À Sainte-Anne, en Guadeloupe la base nautique aurait pu être un “simple” lieu d’accueil et de pratique des activité nautiques. Mais, “on a voulu développer ça, pour en faire quelque chose de plus”, raconte Tristan Algret, windsurfer qui a tutoyé les podium mondiaux et qui fait partie de l’association Anasa qui gère la base nautique régionale. L’association aurait pu se contenter d’être une caisse enregistreuse des inscriptions et de faire vivre un club, mais “l’idée, c’est de développer les projets coûte que coûte, pour faire vivre le lieu, l’association et surtout le nautisme”. Et c’est ainsi qu’à l’étage du bâtiment est né le Club House : un espace cosy où on mange, où on se rafraîchit, où on travaille, un véritable tiers-lieux du nautisme pour les adhérents de l’association. “Mais ce n’est pas tout, on participe aussi aux événements locaux : par exemple, on monte un village de la Route du Rhum à Sainte-Anne avec nos partenaires, on participe au Traditour, etc.”

Créer un cadre pour vos intrapreneurs

Alors si vous avez de tels talents dans vos services, comment ne pas les laisser s’échapper ? En créant les conditions de leur épanouissement au sein de l’entreprise. “Lorsque je tenais Le Spot, qui était calibré pour booster l’entrepreneuriat, j’ai remarqué que de nombreux salariés fréquentaient le coworking”, raconte Jordan Succar, fondateur du premier espace de Coworking de la Guadeloupe. “C’était souvent des gens qui venaient se frotter aux entrepreneurs de notre écosystème, qui avaient besoin d’un nouveau souffle dans leur activité quotidienne”, souligne-t-il. “Mais parfois”, explique-t-il encore, “ces personnes avaient de nombreuses idées mais manquaient d’outils pour les mettre en pratique. C’est notamment le cas des outils numériques, comme les solutions NoCode, ou d’automatisation”, détaille le jeune homme, qui a mis au point des formations à ces outils pour favoriser la montée en compétences des intrapreneurs : “on n’est plus à l’époque des “rois du PowerPoint”, on a désormais des outils plus efficaces”. Régulièrement, il propose des formations pour ceux qu’il appelle “les Infiltrés”. “La prochaine, c’est en octobre, on fait une session “Debouya”, et on va chercher ce qui se fait de bien ou bon ailleurs pour l’appliquer ici, de manière adaptée à nos spécificités locales, notamment la taille de nos entreprises”, explique-t-il. 

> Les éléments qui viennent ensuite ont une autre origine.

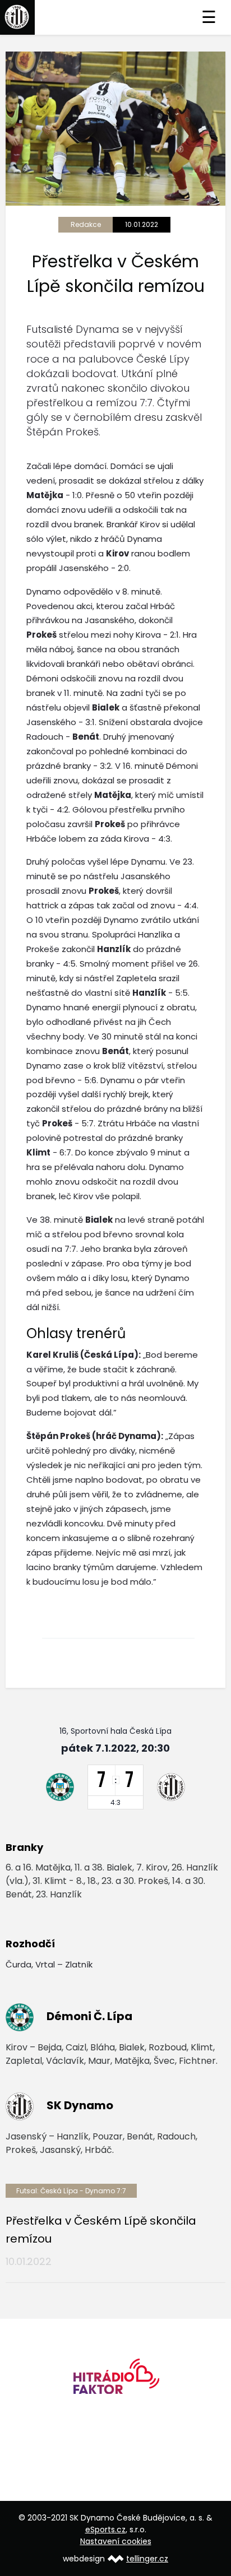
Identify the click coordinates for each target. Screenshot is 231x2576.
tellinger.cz (147, 2558)
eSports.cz (105, 2529)
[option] (115, 2380)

Depuis une vingtaine d’années, les industriels de l’Hexagone aménagent du temps dans l’agenda de leurs salariés pour les laisser fréquenter des tiers-lieux : abonnement dans des coworking, pour sortir de l’entreprise et favoriser la créativité, dans des fablabs et makerspaces pour tester des idées de produits, faire un peu de R&D y compris pour des projets personnels, écolieux pour développer du bien-être en entreprise. Parfois même, des entreprises envisagent des incubateurs internes pour héberger les projets de leurs salariés. Et les témoignages sont unanimes : tout le monde s’y retrouve, l’innovation en premier. Mais la condition de départ pour institutionnaliser tout ça est simple : il faut adopter la conviction que le partage de l’information et des relations managériales horizontales sont plus bénéfiques que le, très désuet, management à la papa.

A savoir
L’intrapreneuriat est, dans le domaine du management, le processus par lequel un ou plusieurs individus, en association avec une grande entreprise à laquelle ils appartiennent, créent une nouvelle organisation — cette organisation peut rester intégrée à l’entreprise ou être une spin-off.